*WHAT THIS EXERCISE ASKS*.
A. In the passage on right whales and speeding vessels, by how much does one model say that reducing a vessel's speed can cut the lethality of ship strikes?
B. Continue the passage on right whales and speeding vessels from the point where it ends.

*GIVEN PASSAGE*.
Oceana found that nearly 65 percent of large vessels in these dynamic zones in the Gulf of Maine exceeded the recommended 10-knot limit. Since these zones represent a confirmed sighting of a whale nearby, Singer said, “for boats to transit at high speeds through there is really one of the most dangerous things they can do.”
Speed Kills
The danger that speeding vessels pose to right whales is significant: one out of three right whale deaths in the last six years was directly caused by ship strikes, according to NOAA.
These deaths are part of an ongoing NOAA-declared unusual mortality event in this species, where 121 right whales have been found dead or injured since 2017. These deaths far outpace the birth of new calves in the same time frame and have caused the population to decline significantly.
One such death happened in April 2016, when a right whale calf was found killed off Chatham with wounds consistent with a vessel strike. It was one of only 14 calves of the species to be born that winter.
Mayo suspects that there are likely far more deaths caused by vessel strikes than scientists can confirm. “It’s very hard to tell when an animal has been smashed into,” he said. “Often there are no surface wounds.” Therefore, if a dead right whale sinks before it can wash ashore, it can be difficult to tell how it died. Mayo said he once watched an autopsy of a “pristine” right whale that washed up on the beach. It discovered a massive hematoma, indicating the whale had recently been struck by a ship.
Any vessel collision is potentially dangerous for a right whale. But, Singer notes, reducing the speed of a vessel can reduce the lethality of ship strikes by 80 to 90 percent, according to one model.
Part of the reason speeding is nonetheless so pervasive, Mayo contends, is that the ocean was not very carefully managed until a few decades ago. He compared the ocean before more recent legislation to “the open cowboy plains, if you will. You could go any damn speed.”
Despite more recent restrictions, he said, “it takes some time for people to realize that the ocean is not ‘go just anywhere you want and do anything you want.’ ”
Because of this lingering Wild West culture, both Mayo and Singer believe more enforcement is necessary.
Part of the reason for the discrepancy between the incidence of speeding and the number of fines imposed is that NOAA considers a vessel to be in violation of the 10-knot speed limit only if its average speed in an SMA exceeds 10 knots, whereas Oceana considers a vessel to be in violation if it ever exceeds the 10-knot limit.

*RECORDED INFORMATION*.
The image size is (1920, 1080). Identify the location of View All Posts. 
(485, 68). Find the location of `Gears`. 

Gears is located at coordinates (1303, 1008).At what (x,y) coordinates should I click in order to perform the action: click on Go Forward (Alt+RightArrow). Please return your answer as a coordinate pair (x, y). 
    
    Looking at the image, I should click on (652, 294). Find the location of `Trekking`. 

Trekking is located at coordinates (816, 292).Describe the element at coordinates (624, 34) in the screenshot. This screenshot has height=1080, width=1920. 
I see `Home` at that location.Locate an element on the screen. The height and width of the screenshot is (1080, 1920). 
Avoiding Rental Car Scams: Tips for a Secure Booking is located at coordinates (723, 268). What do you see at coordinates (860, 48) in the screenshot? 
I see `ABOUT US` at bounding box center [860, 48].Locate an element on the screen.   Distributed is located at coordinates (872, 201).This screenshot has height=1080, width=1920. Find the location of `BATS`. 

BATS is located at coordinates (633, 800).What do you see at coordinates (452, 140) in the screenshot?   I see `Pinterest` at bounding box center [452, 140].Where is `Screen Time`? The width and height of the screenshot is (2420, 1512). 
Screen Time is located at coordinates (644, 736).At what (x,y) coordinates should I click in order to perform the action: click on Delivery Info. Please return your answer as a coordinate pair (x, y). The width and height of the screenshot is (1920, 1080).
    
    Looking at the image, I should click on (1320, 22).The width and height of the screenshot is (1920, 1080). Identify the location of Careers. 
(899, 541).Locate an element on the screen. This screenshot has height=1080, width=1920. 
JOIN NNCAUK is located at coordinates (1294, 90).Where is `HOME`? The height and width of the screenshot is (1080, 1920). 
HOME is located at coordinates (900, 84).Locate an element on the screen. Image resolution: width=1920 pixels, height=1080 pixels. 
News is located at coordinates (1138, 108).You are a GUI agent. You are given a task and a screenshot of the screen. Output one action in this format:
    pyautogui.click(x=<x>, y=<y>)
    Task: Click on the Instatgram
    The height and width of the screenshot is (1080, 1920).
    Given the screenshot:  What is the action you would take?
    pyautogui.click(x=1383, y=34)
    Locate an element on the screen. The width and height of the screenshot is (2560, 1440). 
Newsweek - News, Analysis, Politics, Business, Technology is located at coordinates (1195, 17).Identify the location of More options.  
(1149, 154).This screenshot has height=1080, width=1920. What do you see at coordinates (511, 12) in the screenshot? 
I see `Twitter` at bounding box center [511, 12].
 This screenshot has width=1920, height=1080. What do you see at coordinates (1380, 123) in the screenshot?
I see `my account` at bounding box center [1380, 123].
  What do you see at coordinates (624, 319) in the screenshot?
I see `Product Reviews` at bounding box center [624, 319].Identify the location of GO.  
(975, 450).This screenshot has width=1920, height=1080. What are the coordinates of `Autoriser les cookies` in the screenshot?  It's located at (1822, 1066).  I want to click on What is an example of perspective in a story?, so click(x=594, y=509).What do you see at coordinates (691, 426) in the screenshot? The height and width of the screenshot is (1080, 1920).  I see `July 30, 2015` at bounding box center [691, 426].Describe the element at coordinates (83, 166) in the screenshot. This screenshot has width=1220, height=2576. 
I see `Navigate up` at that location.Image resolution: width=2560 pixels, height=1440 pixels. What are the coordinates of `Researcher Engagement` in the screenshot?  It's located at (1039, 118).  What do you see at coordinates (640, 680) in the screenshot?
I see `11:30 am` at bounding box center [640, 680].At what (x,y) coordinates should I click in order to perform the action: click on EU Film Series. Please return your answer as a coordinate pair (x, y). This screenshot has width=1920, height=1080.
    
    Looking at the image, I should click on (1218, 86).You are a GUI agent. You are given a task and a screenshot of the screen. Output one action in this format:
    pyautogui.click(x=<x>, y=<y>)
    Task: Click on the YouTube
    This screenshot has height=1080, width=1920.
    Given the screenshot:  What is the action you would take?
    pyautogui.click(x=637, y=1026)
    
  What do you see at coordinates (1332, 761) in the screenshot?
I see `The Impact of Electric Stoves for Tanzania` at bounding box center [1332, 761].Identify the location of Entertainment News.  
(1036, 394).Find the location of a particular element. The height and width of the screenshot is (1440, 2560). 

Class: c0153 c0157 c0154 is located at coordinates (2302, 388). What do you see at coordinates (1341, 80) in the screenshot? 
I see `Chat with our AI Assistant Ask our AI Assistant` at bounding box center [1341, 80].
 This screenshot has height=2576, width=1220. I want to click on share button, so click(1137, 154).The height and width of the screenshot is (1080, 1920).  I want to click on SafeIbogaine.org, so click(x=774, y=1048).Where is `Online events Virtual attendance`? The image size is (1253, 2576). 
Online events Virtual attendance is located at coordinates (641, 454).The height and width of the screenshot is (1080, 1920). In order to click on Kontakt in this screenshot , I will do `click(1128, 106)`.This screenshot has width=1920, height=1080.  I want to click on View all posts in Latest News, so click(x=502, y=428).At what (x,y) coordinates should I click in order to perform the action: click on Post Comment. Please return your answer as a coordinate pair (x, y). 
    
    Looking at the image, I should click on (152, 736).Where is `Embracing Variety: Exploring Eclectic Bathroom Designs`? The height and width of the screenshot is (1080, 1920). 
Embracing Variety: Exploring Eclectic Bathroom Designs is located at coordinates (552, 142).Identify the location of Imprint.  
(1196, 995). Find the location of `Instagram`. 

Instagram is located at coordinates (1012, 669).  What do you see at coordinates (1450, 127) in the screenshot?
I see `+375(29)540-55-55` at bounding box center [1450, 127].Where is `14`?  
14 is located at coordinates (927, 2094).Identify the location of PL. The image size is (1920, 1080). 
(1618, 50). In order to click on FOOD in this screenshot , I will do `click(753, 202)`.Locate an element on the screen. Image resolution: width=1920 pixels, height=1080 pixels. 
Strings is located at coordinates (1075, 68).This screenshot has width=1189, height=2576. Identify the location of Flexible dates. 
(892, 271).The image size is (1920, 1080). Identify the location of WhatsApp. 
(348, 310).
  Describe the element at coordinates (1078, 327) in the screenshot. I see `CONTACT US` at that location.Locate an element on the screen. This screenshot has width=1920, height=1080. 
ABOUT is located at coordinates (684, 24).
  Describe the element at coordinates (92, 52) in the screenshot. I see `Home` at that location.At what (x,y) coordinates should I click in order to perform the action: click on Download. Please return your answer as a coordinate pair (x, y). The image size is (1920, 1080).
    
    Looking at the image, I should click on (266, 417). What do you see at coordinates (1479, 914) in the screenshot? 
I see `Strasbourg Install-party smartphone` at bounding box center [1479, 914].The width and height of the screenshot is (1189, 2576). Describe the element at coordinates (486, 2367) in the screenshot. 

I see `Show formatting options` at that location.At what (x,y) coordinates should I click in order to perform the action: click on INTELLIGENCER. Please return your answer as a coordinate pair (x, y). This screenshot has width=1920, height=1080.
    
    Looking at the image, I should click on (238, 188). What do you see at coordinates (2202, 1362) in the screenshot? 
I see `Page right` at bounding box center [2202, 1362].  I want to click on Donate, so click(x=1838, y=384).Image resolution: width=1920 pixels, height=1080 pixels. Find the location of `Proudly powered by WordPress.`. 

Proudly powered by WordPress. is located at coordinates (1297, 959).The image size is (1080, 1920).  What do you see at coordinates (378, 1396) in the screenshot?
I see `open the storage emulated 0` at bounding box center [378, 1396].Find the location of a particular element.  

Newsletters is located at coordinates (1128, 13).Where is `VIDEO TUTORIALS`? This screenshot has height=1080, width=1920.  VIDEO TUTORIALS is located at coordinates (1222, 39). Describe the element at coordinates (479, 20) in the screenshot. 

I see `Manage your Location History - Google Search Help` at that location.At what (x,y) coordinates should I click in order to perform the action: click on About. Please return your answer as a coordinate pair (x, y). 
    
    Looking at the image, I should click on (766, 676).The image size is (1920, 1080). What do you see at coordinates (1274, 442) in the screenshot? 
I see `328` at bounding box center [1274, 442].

*SOLVED PROBLEMS*.
A. By 80 to 90 percent.

B.
The industry magazine Workboat reported that those definitions make a big difference. By NOAA’s standards, only 21 percent of vessels were speeding in the New York and New Jersey Harbor SMA, while by Oceana’s standards over 87 percent were.
Is This ‘Solvable’?
New data suggest that the right whale population may be stabilizing around 360 individuals, though this level is significantly lower than the population of 470 individuals estimated in 2011.
NOAA reported in March of this year that the 2022-2023 season marked the first time that 90 percent of vessels in the Cape Cod Bay and Off Race Point SMAs were in compliance with the 10-knot speed limit. When the SMAs were established in 2008, compliance was 50 percent.
But NOAA’s standards for violation are more relaxed than Oceana’s standards.
NOAA is currently considering several changes to the SMA system: extend the 10-knot speed limit to vessels that are 35 or more feet long; make dynamic management areas and slow zones mandatory; establish new, larger SMAs that cover most of the Atlantic coast of the U.S.; and extend the period in which the 10-knot limit is enforced from Nov. 1 to May 30.
These proposals are getting substantial pushback from industry stakeholders, who, according to a June report on WBUR, suggest that improved right whale tracking technology would be a more appropriate solution to the problem.
This problem, Singer said, is “big, but also something that’s solvable.” A meaningful solution, however, will require fast action, she said. “We need to start making changes now if we want to be able to save this whale.”